It is hard to translate Mr. Biden’s description of the risks into a strategy that fits the moment. No one in the administration wants to suggest, in public or private, that the government of President Volodymyr Zelensky should avoid chasing Russian troops out of every corner of Ukraine, back to the borders that existed on Feb. 23, the day before the invasion began.

But behind closed doors, some Western diplomats and military officials say, that is exactly the conversation that may have to happen if the goal is to balance winning back territory against preventing Mr. Putin from lashing out. William Burns, the C.I.A. director and the former U.S. ambassador to Moscow during Mr. Putin’s rise, said on CBS this week that the Russian leader can be “quite dangerous and reckless” when he feels cornered or “feels his back against the wall.”

Of course, that is exactly the kind of assessment Mr. Putin is trying to encourage; his ultimate hope, American intelligence officials say, is to fracture Europe over the question of whether to confront Moscow or appease it.

He has plenty of steps remaining on the escalation ladder: He could conduct exercises with his nuclear-ready troops, he could step up cyberattacks outside Ukraine’s borders and he could make use of chemical weapons, as he has done in the past, against dissidents and other targets. Then, of course, there is the possibility of attacks on energy infrastructure — perhaps similar to what happened last week, mysteriously, to the Nord Stream I and II gas pipelines.

But what the administration says it is looking for are incentives for Mr. Putin to de-escalate — a search that appears fraught.

One of Mr. Putin’s periodic demands is that NATO pull back its forces from former Soviet states and not conduct what he calls provocative exercises on its borders. Early this year, he demanded that NATO sign a treaty that would have essentially rolled the alliance back to what it looked like in the late 1990s.

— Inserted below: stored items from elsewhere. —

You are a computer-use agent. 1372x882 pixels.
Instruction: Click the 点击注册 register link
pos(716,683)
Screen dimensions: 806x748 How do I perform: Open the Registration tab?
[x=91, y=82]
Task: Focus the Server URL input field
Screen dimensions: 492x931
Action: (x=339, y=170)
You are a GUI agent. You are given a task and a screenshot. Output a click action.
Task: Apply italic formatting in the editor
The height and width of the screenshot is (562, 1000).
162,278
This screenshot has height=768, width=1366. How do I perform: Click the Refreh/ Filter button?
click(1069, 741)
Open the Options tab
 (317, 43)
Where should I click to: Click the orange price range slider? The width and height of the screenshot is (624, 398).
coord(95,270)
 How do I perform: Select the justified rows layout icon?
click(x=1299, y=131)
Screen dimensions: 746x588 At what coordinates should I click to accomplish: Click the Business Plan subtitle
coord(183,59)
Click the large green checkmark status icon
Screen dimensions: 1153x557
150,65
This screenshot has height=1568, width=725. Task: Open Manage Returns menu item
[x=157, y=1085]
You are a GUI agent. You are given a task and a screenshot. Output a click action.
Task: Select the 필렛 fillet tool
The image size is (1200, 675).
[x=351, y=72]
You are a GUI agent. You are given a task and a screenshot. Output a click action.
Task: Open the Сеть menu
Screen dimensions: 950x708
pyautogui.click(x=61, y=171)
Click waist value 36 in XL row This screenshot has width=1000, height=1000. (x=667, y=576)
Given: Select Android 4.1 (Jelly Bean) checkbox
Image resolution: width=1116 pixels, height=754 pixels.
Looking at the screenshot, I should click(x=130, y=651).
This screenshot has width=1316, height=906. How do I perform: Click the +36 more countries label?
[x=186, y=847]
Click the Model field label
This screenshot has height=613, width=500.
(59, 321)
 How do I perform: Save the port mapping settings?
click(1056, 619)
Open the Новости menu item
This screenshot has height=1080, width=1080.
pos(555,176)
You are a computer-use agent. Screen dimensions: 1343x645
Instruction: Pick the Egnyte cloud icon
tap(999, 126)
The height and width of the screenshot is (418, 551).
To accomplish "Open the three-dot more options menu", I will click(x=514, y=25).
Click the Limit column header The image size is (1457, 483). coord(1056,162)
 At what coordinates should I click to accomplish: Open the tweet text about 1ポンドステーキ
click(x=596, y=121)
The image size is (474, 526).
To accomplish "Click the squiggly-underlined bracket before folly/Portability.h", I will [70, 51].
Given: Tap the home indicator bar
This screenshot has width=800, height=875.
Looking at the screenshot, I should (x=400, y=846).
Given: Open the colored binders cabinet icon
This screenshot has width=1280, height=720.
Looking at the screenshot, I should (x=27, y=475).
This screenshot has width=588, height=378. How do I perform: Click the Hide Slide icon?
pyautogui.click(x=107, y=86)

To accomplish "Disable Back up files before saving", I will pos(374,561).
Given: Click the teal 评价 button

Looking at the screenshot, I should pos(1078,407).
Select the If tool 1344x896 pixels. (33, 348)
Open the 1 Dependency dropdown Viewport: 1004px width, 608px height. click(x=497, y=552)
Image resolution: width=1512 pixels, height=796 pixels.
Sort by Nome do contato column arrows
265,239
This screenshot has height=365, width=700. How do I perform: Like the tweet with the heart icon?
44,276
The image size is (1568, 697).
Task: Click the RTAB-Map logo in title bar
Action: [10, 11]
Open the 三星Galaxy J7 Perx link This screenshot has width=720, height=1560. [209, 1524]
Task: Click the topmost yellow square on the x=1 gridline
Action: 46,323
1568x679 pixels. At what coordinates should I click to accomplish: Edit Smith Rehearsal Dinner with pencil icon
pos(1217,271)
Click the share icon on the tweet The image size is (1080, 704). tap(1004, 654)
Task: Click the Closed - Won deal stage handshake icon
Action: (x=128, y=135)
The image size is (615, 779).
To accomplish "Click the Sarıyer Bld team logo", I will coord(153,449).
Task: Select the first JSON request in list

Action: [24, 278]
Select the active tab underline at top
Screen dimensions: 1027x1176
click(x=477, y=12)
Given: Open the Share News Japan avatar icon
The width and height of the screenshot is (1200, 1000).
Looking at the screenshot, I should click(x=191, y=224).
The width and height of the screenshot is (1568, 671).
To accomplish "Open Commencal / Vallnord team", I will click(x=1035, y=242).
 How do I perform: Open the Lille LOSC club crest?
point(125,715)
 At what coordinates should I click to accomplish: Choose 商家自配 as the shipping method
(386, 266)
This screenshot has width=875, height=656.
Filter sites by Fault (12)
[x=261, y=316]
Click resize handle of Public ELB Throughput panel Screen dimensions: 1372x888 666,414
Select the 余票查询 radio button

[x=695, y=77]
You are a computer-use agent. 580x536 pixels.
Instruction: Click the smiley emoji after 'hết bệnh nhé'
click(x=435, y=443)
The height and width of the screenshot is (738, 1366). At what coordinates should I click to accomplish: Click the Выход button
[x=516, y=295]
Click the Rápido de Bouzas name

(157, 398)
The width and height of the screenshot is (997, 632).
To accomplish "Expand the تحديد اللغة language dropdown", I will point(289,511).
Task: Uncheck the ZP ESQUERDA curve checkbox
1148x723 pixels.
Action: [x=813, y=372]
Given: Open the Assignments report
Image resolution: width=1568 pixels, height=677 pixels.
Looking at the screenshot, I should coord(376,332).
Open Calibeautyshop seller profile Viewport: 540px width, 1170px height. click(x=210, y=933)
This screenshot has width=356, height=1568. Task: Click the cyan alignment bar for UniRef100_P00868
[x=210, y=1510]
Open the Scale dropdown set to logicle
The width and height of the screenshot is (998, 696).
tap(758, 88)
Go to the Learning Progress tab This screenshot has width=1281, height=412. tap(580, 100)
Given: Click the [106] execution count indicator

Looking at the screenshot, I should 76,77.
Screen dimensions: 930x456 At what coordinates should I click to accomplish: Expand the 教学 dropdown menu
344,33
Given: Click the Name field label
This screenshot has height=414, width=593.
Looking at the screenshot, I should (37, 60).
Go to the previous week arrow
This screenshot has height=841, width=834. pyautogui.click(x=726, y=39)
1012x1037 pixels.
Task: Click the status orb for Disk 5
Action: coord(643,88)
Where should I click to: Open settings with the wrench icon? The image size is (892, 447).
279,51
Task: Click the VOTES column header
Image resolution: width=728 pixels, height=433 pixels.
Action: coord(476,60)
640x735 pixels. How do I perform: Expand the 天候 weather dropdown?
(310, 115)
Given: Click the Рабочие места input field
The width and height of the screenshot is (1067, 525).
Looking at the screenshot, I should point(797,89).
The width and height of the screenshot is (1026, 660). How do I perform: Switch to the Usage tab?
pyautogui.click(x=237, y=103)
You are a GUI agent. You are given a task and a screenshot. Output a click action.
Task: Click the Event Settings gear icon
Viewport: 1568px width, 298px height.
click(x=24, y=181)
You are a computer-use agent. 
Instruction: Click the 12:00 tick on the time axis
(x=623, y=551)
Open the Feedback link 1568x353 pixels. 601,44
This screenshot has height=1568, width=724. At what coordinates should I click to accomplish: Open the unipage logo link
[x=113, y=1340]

Many Eastern European officials, concerned about Mr. Putin’s next territorial ambition, say they want NATO in their countries more than ever. To them, this is a time to build up defenses, not pull back. But some Western European officials say they could imagine scaling back on exercises or conspicuous reinforcement of troops, even temporarily. Over the summer, the Biden administration also delayed some missile tests, to avoid unnecessary provocations.

All those would be temporary moves, and Mr. Putin is clearly looking for a permanent alteration in NATO’s stance. And he is not likely, many officials insist, to stop invoking the power of his nuclear arsenal as long as his ground troops are struggling.